Nationwide Realty also developed the Arena District, the 75-acre development surrounding Nationwide Arena that includes office space, restaurants and entertainment venues, as well as residential units. Investment in that project is now about $700 million, Ellis said.

“(Grandview Yard) will have significant similarities to the Arena District” without the sports element, Ellis told members of the Columbus Metropolitan Club at their meeting at the Columbus Athletic Club yesterday afternoon. Grandview Yard is just the sort of multiuse development that Grandview officials want to see on the site, bordered by 3rd Avenue, the CSX railroad tracks, Goodale Boulevard and an alley near Northwest Boulevard.

Nationwide Realty currently owns about 70 acres in that area, said Patrik Bowman, Grandview’s development director.

Grandview officials have targeted the area since their 1997 plan named it the Grandview Commerce District.
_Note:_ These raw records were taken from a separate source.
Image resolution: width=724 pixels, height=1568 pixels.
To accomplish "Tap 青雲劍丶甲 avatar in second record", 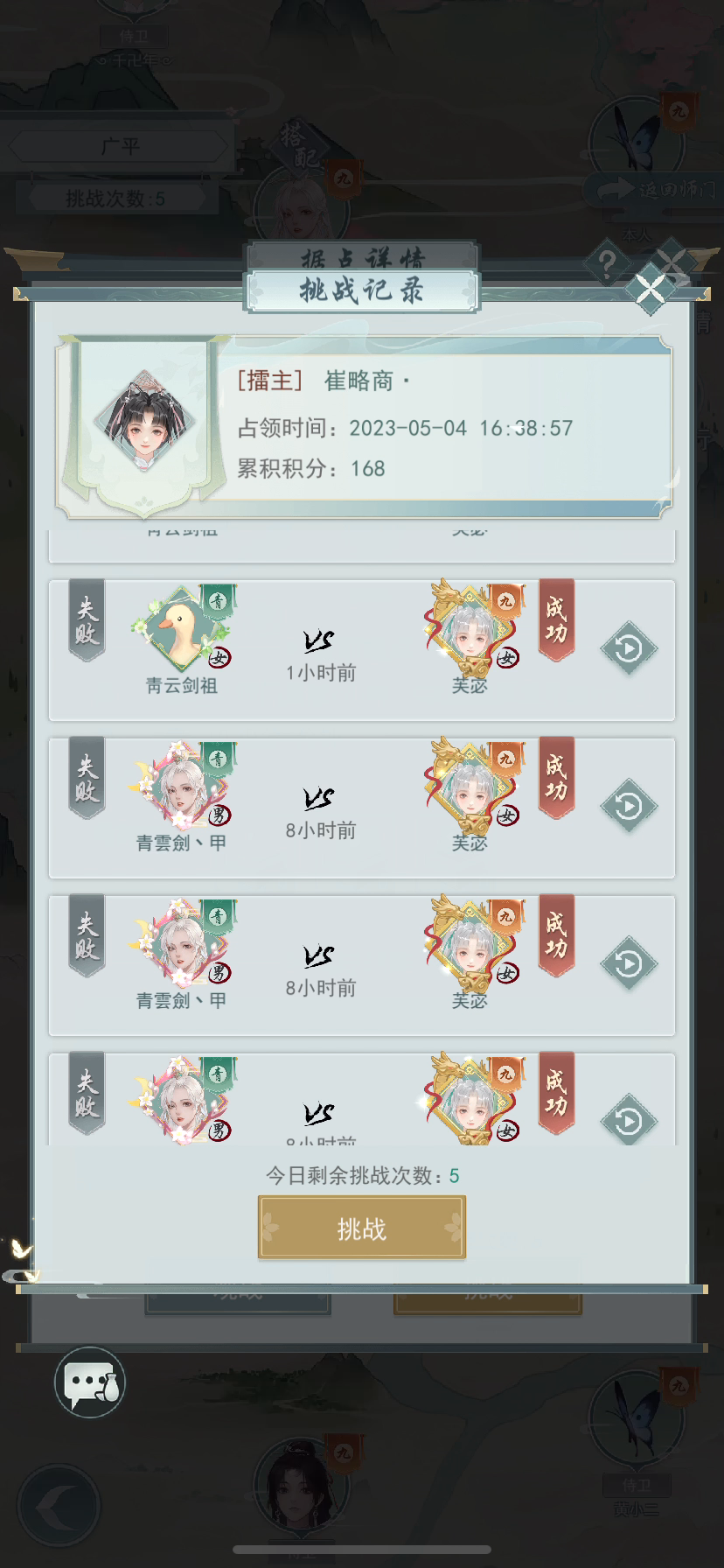I will (x=182, y=786).
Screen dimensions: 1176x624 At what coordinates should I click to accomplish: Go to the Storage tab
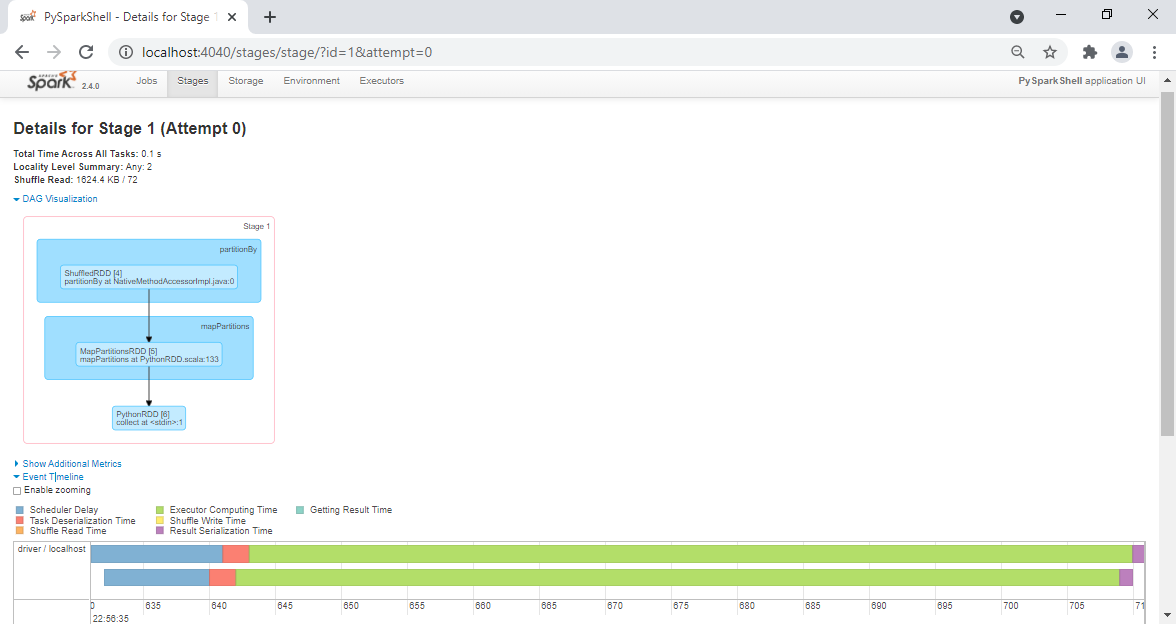(246, 81)
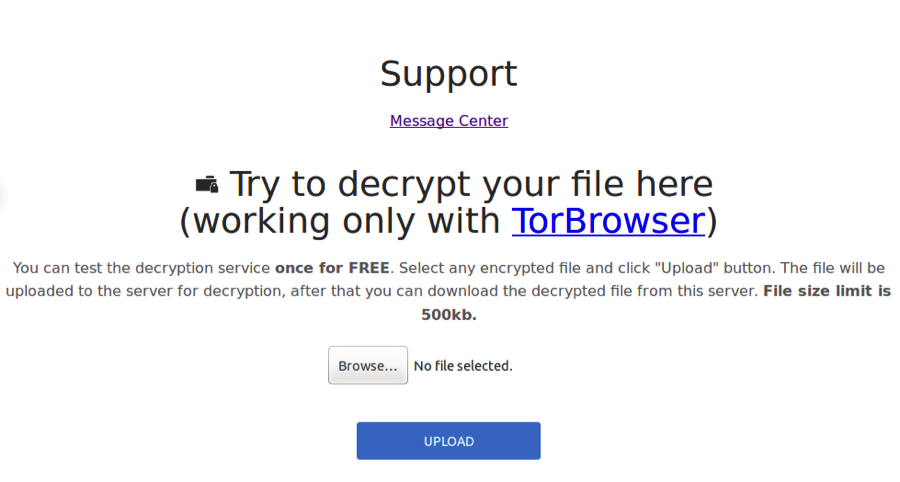Click the word "decrypt" in main heading
Viewport: 900px width, 482px height.
[405, 185]
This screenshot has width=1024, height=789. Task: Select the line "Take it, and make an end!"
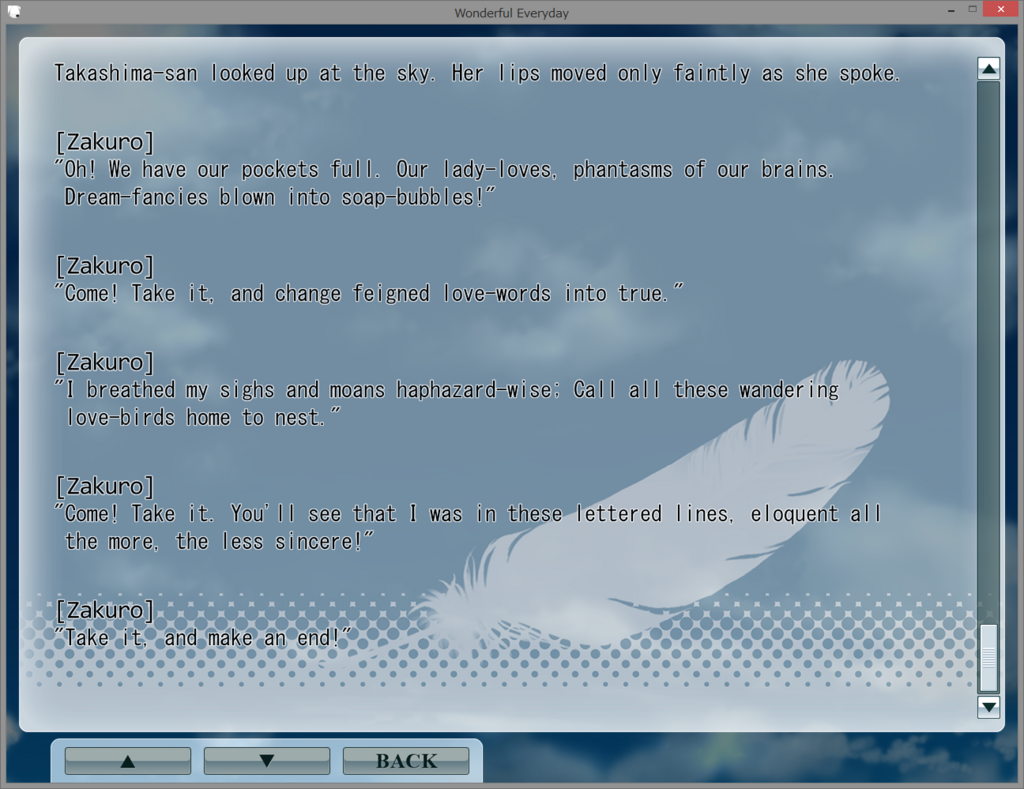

Plans became more pressing in 2004 after Big Bear’s parent company, Penn Traffic, declared bankruptcy. That emptied more than 1 million square feet of warehouse space there.

The development plan will be approved in increments by City Council, with the first portions to be voted on in January.

Last night at Edison Intermediate Middle School, Ellis told the Grandview planning commission and about 200 residents and city employees that the project could contribute tenfold what Big Bear contributed in jobs and taxes at its peak. He said Big Bear at one time employed 500 people and paid $500,000 in taxes a year.

The area will be “very densely developed,” Ellis said, and include up to 2 million square feet of commercial space.

Three small city parks also could be incorporated.

National and regional retailers are target tenants, Ellis said, with shopping and restaurants a major draw. Big-box retailers are not part of the plan, but hotels could be.

“Junior anchors”—20,000- to 30,000-square-foot department stores—also are being sought, he said.

Parking garages would be placed behind the commercial buildings, which likely would not exceed five stories, Ellis said.

“We want the neighborhood to be high energy, 365 days a year, 24 hours a day,” he said. “It’s convenient to (Rt.) 315 and we think the area is under-retailed.”

Nationwide Realty officials found the project “enticing” because of its proximity to Ohio State University, Battelle and the OSU Medical Center, Ellis said. It should benefit the “tech corridor” that officials envision along Rt. 315, he added.

Much remains to be resolved including additional acquisitions and pollution issues, Bowman said.